Keeping People in Motion

Knee pain and osteoarthritis (OA) affect 40 million Americans, and too often the solution is a pill or surgery. “We are working to change that by offering a continuum of products, all recently introduced, to help keep people in motion,” says Joe McClung, senior vice president and general manager, Vascular Business Unit of DJO Global. DJO provides orthopedic rehabilitation and prevention, including the Bell Horn brand in profitable packaging for the home care market. Changes in reimbursement have institutions and consumers placing more emphasis on prevention and delaying surgery. Based on the premise “Motion is Medicine,” DJO focuses on providing non-invasive, simple and economical solutions designed to keep patients in motion. Products include the Flex-OA shoe for alignment, the Reaction Knee Brace with an elastomeric web design for stability and the Fast Freeze topical soothing agent to alleviate pain.
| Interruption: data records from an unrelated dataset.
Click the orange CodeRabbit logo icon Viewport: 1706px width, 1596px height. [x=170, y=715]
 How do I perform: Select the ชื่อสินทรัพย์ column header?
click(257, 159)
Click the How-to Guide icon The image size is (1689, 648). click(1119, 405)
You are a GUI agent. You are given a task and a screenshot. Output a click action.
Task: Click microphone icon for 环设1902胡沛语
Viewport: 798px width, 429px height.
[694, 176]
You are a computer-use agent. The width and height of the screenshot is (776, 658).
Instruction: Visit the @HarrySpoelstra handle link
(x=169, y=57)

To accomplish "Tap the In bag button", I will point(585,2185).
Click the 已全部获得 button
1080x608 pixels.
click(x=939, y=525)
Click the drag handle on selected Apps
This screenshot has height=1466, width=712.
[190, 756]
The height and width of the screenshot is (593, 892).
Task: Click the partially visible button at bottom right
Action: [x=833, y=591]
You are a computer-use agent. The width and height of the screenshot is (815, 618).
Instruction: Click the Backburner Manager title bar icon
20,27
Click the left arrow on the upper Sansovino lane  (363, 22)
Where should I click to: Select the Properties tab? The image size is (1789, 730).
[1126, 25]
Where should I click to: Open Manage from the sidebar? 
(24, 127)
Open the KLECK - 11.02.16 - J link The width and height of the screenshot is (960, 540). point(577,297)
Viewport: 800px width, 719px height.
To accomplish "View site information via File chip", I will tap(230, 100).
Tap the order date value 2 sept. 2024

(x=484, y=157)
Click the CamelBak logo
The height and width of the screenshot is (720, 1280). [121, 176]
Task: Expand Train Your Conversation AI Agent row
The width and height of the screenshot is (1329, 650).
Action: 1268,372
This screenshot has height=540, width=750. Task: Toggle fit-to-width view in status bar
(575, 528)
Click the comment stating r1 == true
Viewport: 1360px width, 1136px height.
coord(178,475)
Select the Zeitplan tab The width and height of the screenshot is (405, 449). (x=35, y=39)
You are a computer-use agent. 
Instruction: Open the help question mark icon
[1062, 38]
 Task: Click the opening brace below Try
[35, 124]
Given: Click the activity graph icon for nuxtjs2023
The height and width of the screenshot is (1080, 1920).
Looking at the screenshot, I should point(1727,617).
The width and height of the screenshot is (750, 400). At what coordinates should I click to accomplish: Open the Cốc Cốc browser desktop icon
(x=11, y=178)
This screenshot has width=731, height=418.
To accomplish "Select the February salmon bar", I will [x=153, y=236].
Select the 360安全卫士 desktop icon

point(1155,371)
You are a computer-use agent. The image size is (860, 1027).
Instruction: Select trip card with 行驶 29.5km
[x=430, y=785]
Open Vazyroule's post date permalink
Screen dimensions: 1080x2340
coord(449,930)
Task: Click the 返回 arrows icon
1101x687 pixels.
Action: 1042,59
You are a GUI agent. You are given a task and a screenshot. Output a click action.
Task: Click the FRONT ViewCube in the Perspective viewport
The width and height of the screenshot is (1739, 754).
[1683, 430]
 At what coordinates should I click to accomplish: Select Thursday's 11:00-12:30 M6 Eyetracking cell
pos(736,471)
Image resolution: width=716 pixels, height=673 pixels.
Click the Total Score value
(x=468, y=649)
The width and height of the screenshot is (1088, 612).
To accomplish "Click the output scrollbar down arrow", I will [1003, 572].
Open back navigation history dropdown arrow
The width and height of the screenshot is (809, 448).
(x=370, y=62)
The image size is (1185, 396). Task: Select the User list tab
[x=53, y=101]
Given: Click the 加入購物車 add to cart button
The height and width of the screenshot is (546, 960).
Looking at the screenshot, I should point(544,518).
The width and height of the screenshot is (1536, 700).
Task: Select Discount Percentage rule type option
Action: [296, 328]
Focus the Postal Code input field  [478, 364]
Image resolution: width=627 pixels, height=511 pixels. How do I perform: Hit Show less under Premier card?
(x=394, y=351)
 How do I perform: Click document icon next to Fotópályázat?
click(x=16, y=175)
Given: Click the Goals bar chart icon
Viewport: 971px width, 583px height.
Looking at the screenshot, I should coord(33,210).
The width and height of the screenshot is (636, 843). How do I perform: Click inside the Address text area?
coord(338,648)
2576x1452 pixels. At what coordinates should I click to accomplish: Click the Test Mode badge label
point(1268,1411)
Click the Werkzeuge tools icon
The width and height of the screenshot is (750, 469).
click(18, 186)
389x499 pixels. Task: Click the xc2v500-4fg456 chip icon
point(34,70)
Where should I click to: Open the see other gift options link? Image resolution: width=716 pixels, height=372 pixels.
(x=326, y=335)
Product designs are improving by focusing on key areas of pain and providing simple, easy-to-use solutions that will get customers back in motion and out of the house, says McClung. The additional coding extension for non-fitted orthotic bracing will change the channel, price and products being provided today. It is yet to be seen when and how those changes will manifest, says McClung. “Make the product an experience the patient wants because of the relief and mobility that it can provide, not simply a product they have to wear.” HME providers can generate more cash sales by implementing a plan-o-gram of commonly recommended products, he adds. Customer-facing merchandising and marketing materials provide effective choices at their fingertips, says McClung. DJO offers a wide breadth of products that can be combined to provide unique outcomes to patients and referral sources. “We strive to provide the proper education and outreach to help our providers understand how to position this unique service,” he adds. As for any other segment HME providers are looking to expand, they should consider the referral base, merchandising and marketing (for retail expansion) and payer profiles (for non-cash products).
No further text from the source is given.